Reporter: Nur Qolbi | Editor: Noverius Laoli
KONTAN.CO.ID - JAKARTA. Ekspektasi pasar atas peluang terjadinya dovish pivot The Fed pada kuartal I-2024 tetap bertahan. Namun, Macro Strategist Samuel Sekuritas, Lionel Priyadi, menilai, ekspektasi ini bersifat spekulatif dan berpotensi meningkatkan volatilitas.
Euforia dovish pivot global yang berawal dari bank sentral Amerika Serikat (AS) The Fed kini telah meluas ke zona Euro. Hal ini terjadi akibat meningkatnya probabilitas resisi global, terutama di Eropa.
Meningkatnya euforia dovish pivot di pasar global juga mendorong Bank of Japan (BOJ) untuk mengakhiri kebijakan suku bunga negatif sebelum implementasi dovish pivot The Fed.
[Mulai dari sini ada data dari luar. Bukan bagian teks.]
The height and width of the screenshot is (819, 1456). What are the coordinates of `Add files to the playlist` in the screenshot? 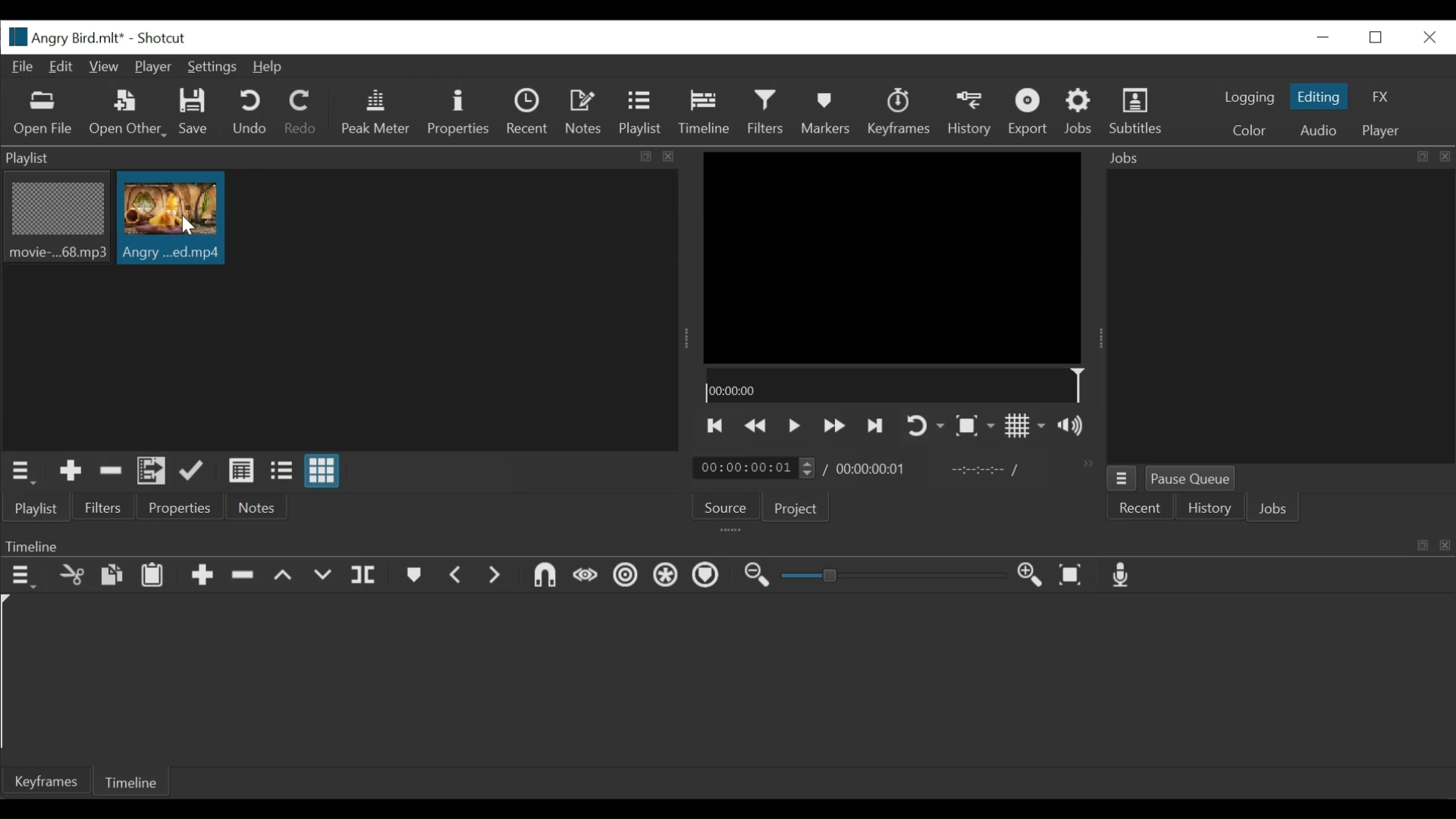 It's located at (152, 472).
Kebijakan suku bunga negatif BOJ diperkirakan berakhir di Januari atau Februari 2024.
Baca Juga: Ada Aksi Beli Terbatas di Pasar SBN Berkat Sentimen Dovish
Di sisi lain, ada kemungkinan dovish pivot batal terjadi di kuartal I-2024 bila tekanan inflasi inti PCE bulanan AS tetap kuat di 2024 dengan rata-rata 0,2% mom atau lebih tinggi. Hal ini berpeluang memicu volatilitas di pasar finansial global.
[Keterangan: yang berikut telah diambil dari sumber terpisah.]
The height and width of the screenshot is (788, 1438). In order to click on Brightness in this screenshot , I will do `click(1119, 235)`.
Sejalan dengan itu, Lionel memperkirakan, Bank Indonesia (BI) akan memangkas suku bunga lebih sedikit dibandingkan The Fed, yakni sebesar 75 bps mulai kuartal III-2024. Sementara The Fed diprediksi akan memangkas suku bunga sebesar 150 bps menjadi 3,75%-4% mulai kuartal I-2024.
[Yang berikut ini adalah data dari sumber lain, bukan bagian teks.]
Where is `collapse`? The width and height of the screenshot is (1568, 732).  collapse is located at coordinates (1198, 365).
“Langkah tersebut dilakukan Bank Indonesia untuk menjaga keseimbangan ekdternal dan stabilitas Rupiah,” ucap Lionel dalam risetnya berjudul Macro Strategy and Fixed Income Outlook 2024.
Baca Juga: Asing Keluar dari Pasar Saham RI Picu Aksi Jual Terbatas Terjadi di SBN
Menurutnya, perekonomian Indonesia menghadapi tantangan overheating di 2024. Hal tersebut berpotensi menyebabkan pelebaran defisit neraca berjalan menjadi -0,9% terhadap produk domestik bruto (PDB) dalam skenario baseline.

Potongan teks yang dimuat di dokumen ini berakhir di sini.